The first St. Vincent Church dates back to the late 10th century, when the Benedictines built both the church and the monastery. The abbey church was replaced in the 12th century by a simple Romanesque church dedicated to the same titular. The monastery was dissolved in 1314, and only the Church of St. Vincent remained.
It is especially interesting from the architectural point of view, as a single-nave church with three inscribed apses. Of the three layers of frescoes, the oldest, first layer is only suggested by traces of faded colour. The second, most significant one dating from the end of the 13th c. is attributed to Master Ognobenus from Treviso as evidenced by the inscription under the window of the southern apse. The third layer, dating from the second half of the 14th c. depicts the restored images of Apostles and partly preserved altar painting on the northern wall depicting an image of a female saint and the donator. Frescoes painted by Master Ognobenus represent the most comprehensive Istrian cycle of Romanesque frescoes painted under the Byzantine influence.

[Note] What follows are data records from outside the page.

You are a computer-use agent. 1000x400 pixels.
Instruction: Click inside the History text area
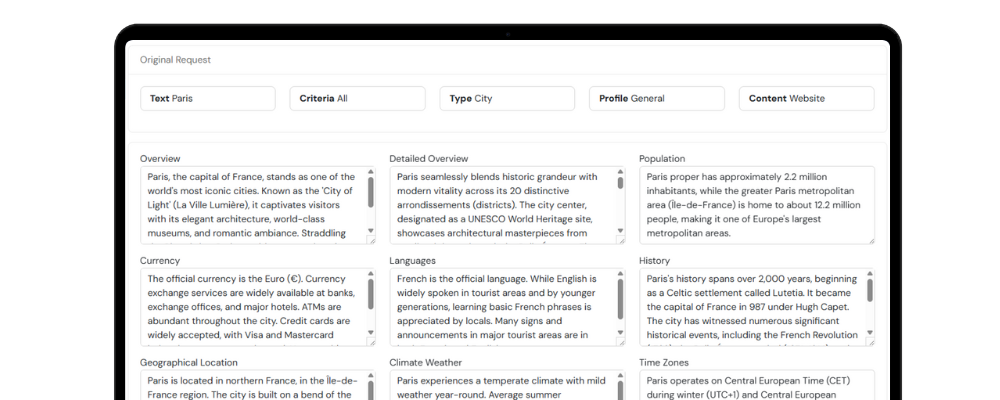pos(750,307)
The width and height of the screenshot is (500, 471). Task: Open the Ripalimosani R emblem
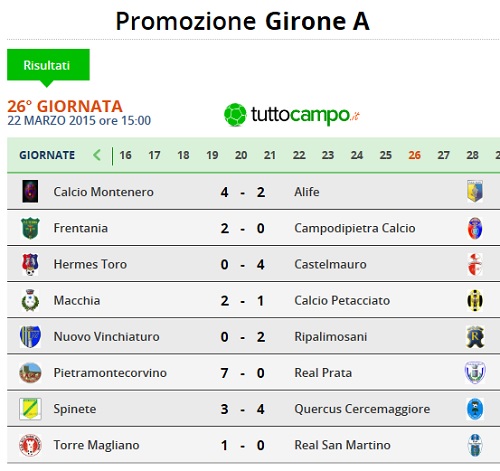pos(475,337)
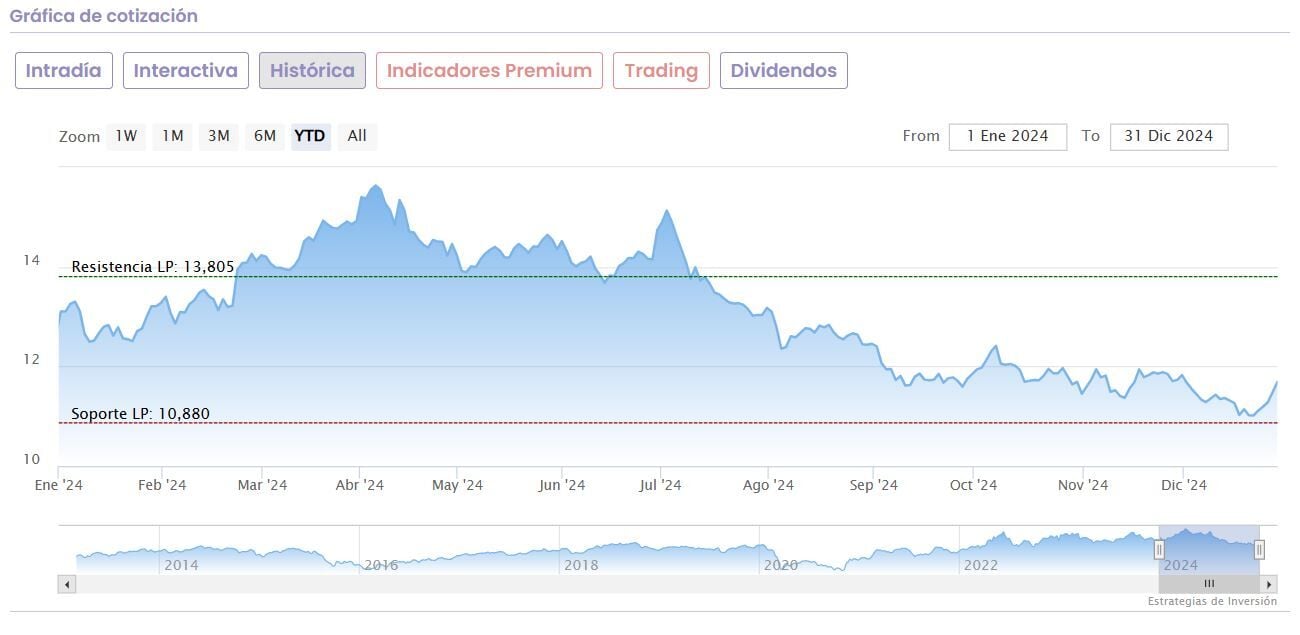Screen dimensions: 1300x635
Task: Click the From date field
Action: coord(1007,137)
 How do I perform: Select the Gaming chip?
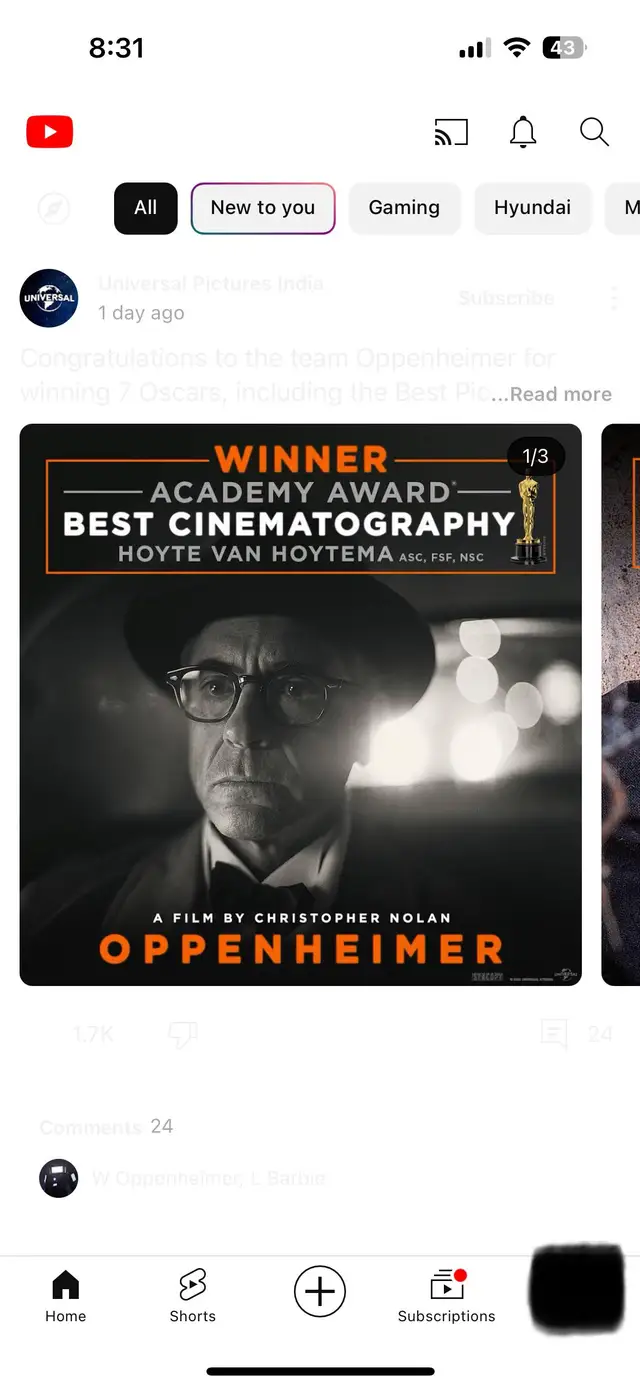pyautogui.click(x=404, y=208)
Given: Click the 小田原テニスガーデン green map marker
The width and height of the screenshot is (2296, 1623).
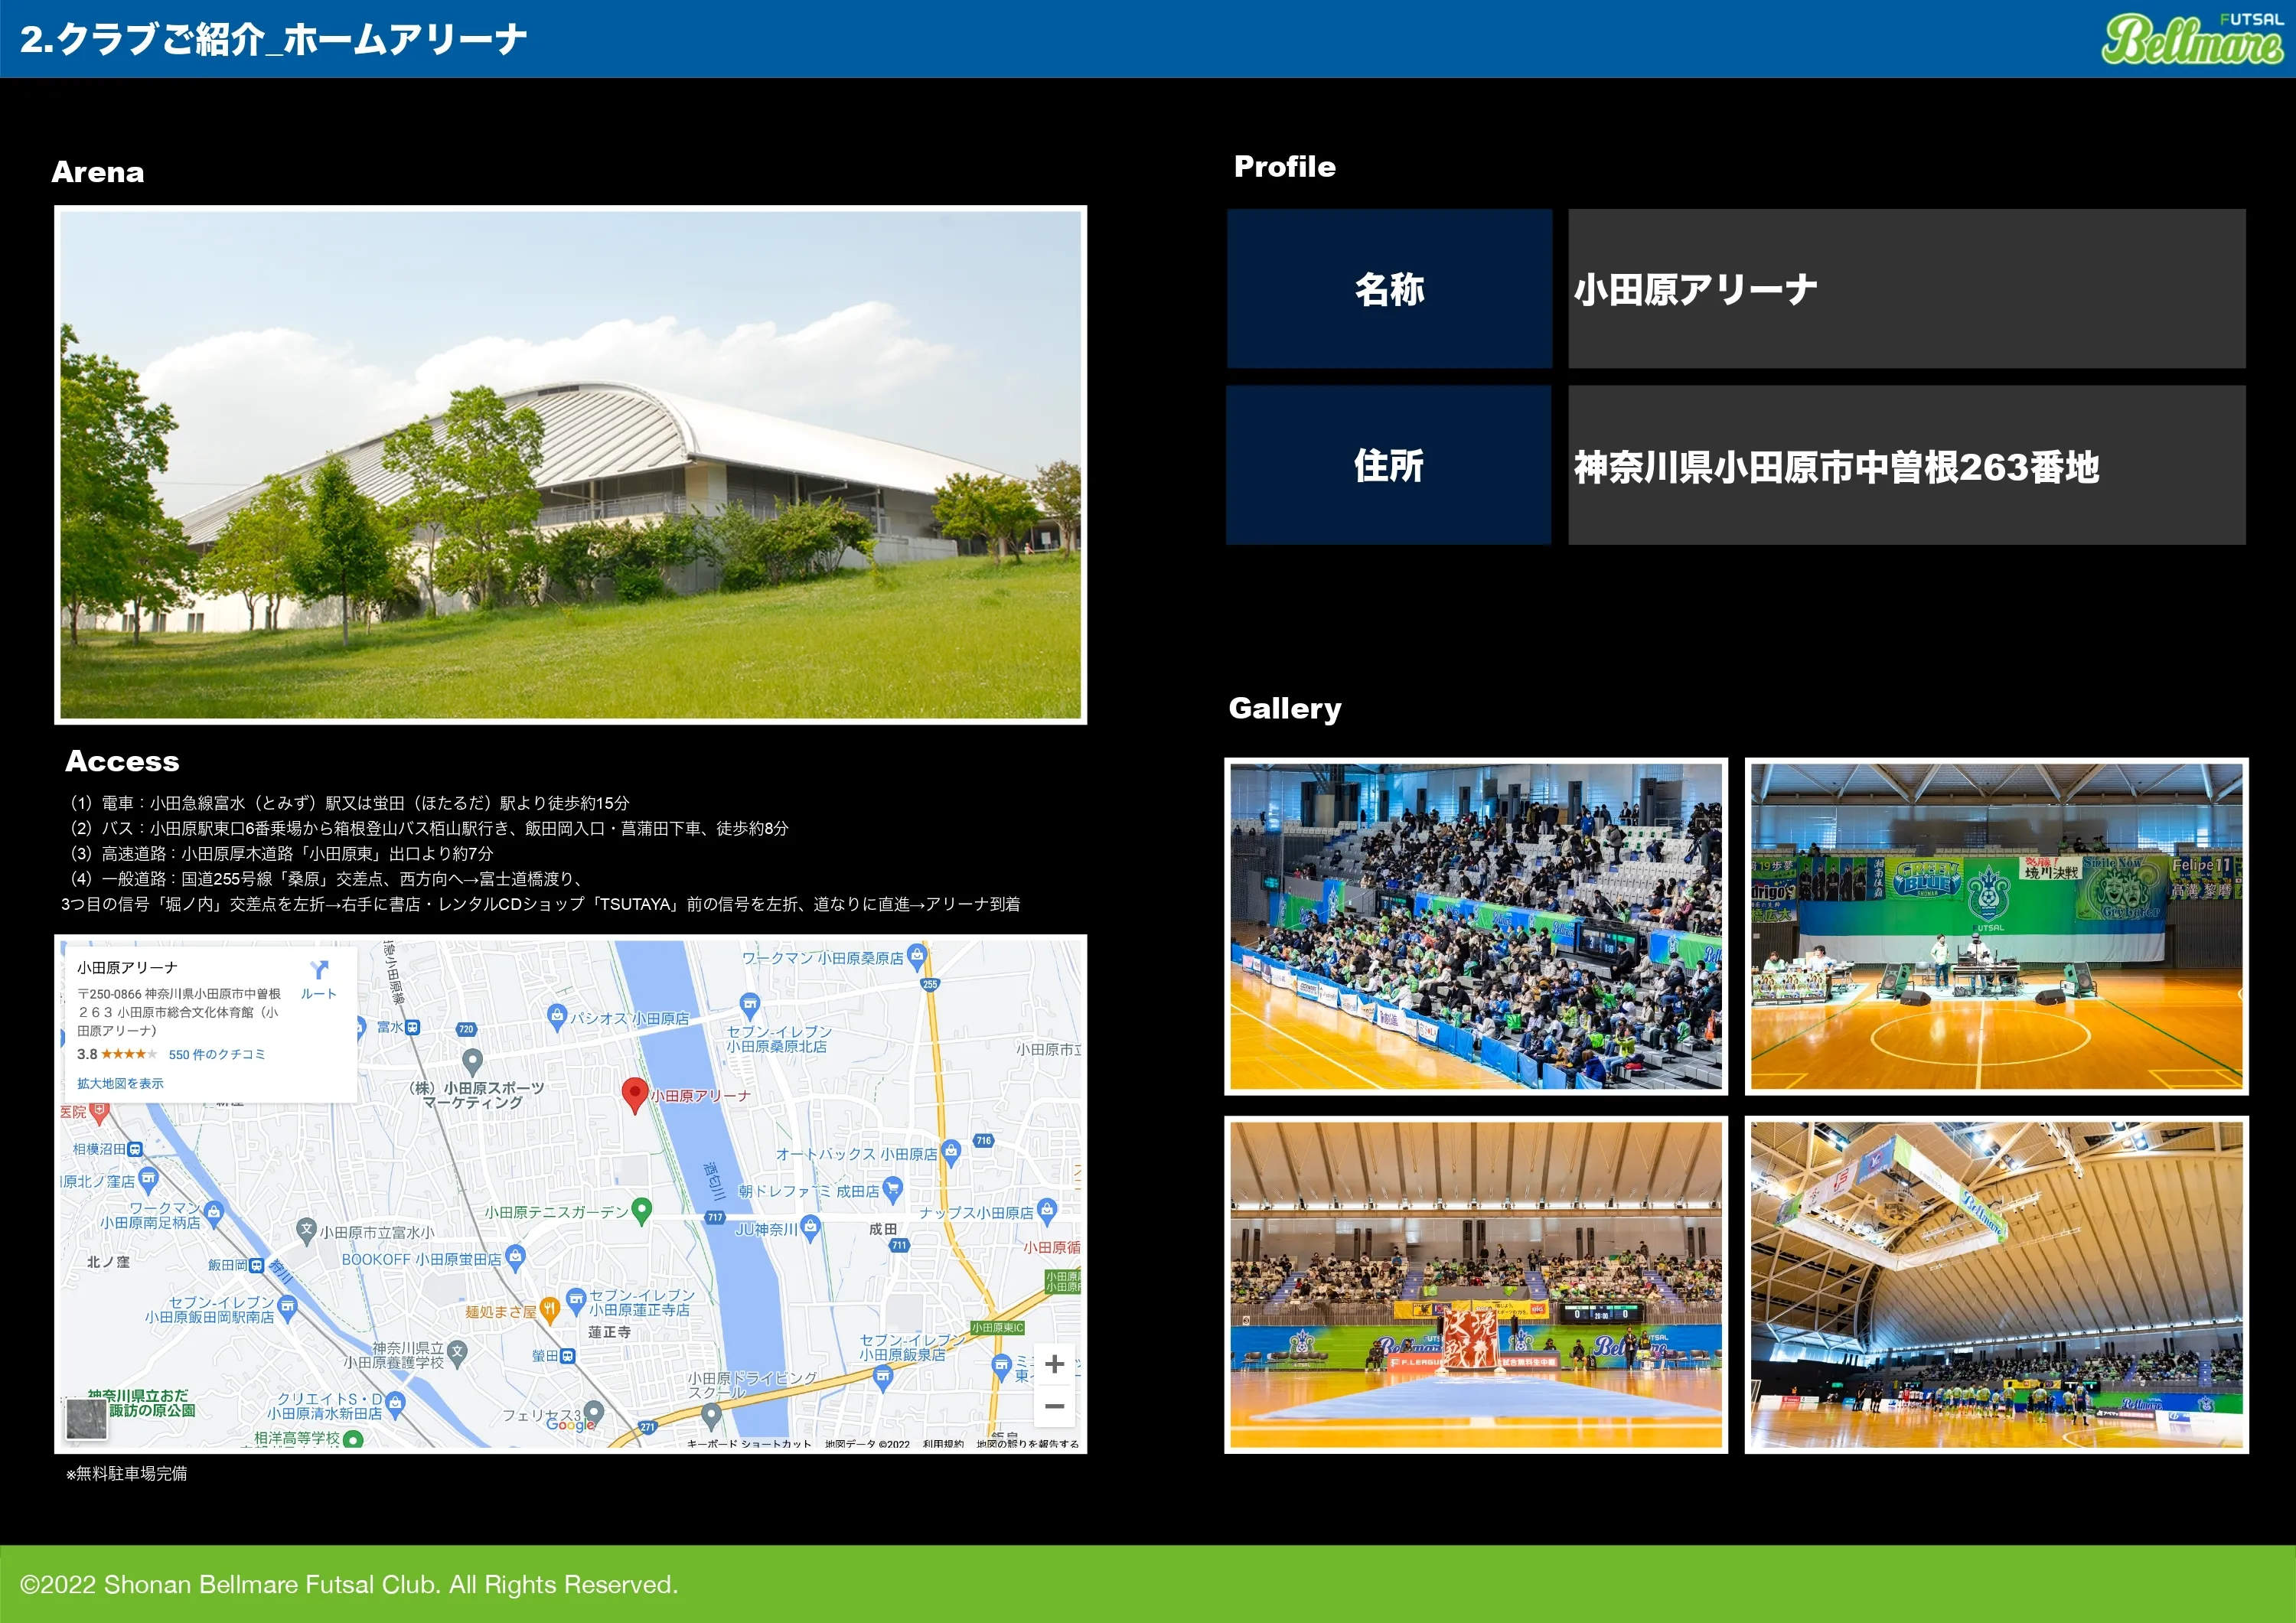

On the side walls Ognobenus illustrates the Martyrdom of St. Vincent and St. Valerius, as well as scenes from the Life of Christ such as the Visitation, the Crucifixion or the Last Judgment. In the apses are scenes of the Baptism of Christ, Maiestas Domini and Maiestas Virginis. The wide triumphal arch reveals both scenes of the Annunciation and Cain and Abel's Offering. Iconographically interesting is the oldest calendar with allegorical representations of months. The frescoes are significantly damaged due to the humidity of walls. Perhaps it is this very patina and mystical quality that render these frescoes so fascinating.
How to get there:
Svetvinčenat is located on the old Pazin - Pula road. The Church of St. Vincent is at the cemetery.
The key for both churches is in the Svetvinčenat Parish Office.